Extrait du texte |
══════════
L’article sur La Baie
Lavallière paru dans le
Sorel-Tracy Express m’a
interpellé au plus haut point.
L’intérêt que je porte à ce
magnifique marais aménagé ne
date pas d’hier. La première
fois que j’ai mis les pieds dans
La Baie, j’avais à peine 8 ans.
Technicien forestier de
formation, ma passion pour la
nature et mes nombreuses
expériences m’ont transformé en
technicien de la faune. J’ai eu
la chance de participer à la
presque totalité des études qui
ont été réalisées sur cet
écosystème si fragile. Depuis
1989, je me suis impliqué pour
la mise en valeur de ce milieu
exceptionnel, entre autres, en
faisant partie des membres
fondateurs de la Société
d’aménagement de La Baie
Lavallière dont je suis
maintenant directeur général. Je
tiens à préciser que j’écris cet
article à titre personnel.
Au fil des années, la baie
Lavallière a changé, à tel
point, qu’il y a 15 ans, un cri
d’alarme a été lancée auprès du
gouvernement provincial,
propriétaire de La Baie
Lavallière. Le marais présentait
des signes de déséquilibre :
changement dans la végétation,
perte du milieu ouvert et
sédimentation ou envasement
prononcé des cours d‘eau. C’est
alors que fut mise sur pied une
équipe de chercheurs pour
identifier la source du
problème.
Les données recueillies sur
la qualité de l’eau, sur la
quantité de sédiments
transportés, sur l’état santé de
la faune ichtynienne (les
communautés des poissons), sur
l’état santé de la forêt
entourant La Baie et la revue du
paysage agricole des années 70 à
nos jours ont permis de dresser
un diagnostic sur la santé de La
Baie Lavallière.
L’étude a révélé que la
sédimentation est causée en
majeure partie par un changement
du type de culture pratiquée. Le
passage du mode fourragé
(culture du foin ou pâturage) à
la grande culture du maïs et du
soya a eu comme résultat que
maintenant quand une goutte
d’eau tombe dans les champs, au
lieu de prendre plusieurs jours
avant d’arriver dans la rivière
Yamaska, elle prend moins d’une
journée.
Ce phénomène qui a pour
conséquence un niveau d’eau très
élevé après la moindre petite
pluie, soit de 5 à 10
millimètres. Les terres
agricoles les plus affectées
sont les terres les plus basses.
Elles sont situées à la fin du
bassin versant du système
hydrique de La Baie Lavallière.
Comme cela n’était pas
suffisant, le climat est en
changement. Les pluies
diluviennes du sud nous
atteignant chaque été et/ou
chaque automne donnent une trop
grande quantité d’eau à gérer
par les tributaires de La Baie,
causants des inondations et
débordement catastrophique pour
les écosystèmes forestiers
bordant La Baie Lavallière.
══════════
Entrées fournies |
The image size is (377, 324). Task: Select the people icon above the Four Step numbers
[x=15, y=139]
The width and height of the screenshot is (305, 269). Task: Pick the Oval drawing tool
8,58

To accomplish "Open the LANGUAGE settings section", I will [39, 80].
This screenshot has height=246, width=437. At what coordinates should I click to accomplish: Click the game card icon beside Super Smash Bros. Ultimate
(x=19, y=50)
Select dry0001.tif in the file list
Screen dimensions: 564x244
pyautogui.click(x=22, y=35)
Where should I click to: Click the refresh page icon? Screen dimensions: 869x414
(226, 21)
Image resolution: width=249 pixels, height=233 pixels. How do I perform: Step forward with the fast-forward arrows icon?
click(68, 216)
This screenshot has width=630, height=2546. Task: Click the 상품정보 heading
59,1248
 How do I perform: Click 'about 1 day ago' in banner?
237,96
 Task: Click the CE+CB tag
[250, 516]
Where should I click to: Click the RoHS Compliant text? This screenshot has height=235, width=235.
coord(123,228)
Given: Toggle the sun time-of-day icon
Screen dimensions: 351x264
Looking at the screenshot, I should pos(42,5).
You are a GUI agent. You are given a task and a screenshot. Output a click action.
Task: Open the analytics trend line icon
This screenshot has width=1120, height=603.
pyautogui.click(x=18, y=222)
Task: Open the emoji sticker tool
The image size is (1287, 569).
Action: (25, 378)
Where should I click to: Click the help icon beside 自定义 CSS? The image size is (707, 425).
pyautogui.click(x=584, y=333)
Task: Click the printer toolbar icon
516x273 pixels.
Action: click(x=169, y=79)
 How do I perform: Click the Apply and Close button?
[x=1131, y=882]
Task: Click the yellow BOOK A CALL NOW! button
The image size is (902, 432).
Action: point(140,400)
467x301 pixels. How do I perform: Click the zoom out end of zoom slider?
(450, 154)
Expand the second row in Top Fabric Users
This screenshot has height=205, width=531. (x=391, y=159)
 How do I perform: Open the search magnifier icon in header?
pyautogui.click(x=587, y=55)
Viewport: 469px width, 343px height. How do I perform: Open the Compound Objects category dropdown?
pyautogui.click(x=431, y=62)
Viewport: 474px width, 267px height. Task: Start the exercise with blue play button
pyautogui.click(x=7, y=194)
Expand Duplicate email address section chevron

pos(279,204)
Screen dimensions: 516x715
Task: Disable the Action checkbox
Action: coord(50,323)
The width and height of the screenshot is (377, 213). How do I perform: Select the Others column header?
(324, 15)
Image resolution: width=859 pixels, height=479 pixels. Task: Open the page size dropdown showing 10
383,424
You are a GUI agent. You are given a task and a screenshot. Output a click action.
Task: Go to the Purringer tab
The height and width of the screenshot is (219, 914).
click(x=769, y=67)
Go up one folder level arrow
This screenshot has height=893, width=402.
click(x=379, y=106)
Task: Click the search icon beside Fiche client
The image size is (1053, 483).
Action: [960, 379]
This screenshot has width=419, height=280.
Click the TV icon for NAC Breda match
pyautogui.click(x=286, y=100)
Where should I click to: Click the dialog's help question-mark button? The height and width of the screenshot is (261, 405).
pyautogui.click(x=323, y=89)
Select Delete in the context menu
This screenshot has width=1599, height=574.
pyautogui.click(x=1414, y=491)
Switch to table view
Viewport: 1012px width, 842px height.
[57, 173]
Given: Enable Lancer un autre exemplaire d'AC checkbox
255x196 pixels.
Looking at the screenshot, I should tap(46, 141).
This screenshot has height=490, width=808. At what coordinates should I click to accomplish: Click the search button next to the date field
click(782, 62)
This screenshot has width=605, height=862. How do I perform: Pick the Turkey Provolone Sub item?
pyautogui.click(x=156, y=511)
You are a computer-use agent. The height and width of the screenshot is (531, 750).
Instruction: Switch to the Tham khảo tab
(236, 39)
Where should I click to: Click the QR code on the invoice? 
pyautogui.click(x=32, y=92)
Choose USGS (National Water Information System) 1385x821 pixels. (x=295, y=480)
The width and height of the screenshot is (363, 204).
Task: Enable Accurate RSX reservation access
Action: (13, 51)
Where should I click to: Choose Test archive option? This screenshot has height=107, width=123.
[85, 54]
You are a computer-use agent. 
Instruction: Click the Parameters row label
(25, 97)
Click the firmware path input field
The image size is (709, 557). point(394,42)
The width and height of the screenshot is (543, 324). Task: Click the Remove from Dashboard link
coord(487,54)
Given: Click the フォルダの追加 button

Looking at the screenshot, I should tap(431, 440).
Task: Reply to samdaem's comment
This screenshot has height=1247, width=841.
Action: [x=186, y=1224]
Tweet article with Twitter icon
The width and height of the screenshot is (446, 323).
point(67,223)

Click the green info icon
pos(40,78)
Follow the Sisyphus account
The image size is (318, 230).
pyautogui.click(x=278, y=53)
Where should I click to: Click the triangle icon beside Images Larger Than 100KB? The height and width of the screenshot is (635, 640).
══════════
Recopiez sans rien changer, dans le texte sur La Baie Lavallière, tout ce qui va de « Ce phénomène qui » jusqu'à « les plus basses. ».

Ce phénomène qui a pour
conséquence un niveau d’eau très
élevé après la moindre petite
pluie, soit de 5 à 10
millimètres. Les terres
agricoles les plus affectées
sont les terres les plus basses.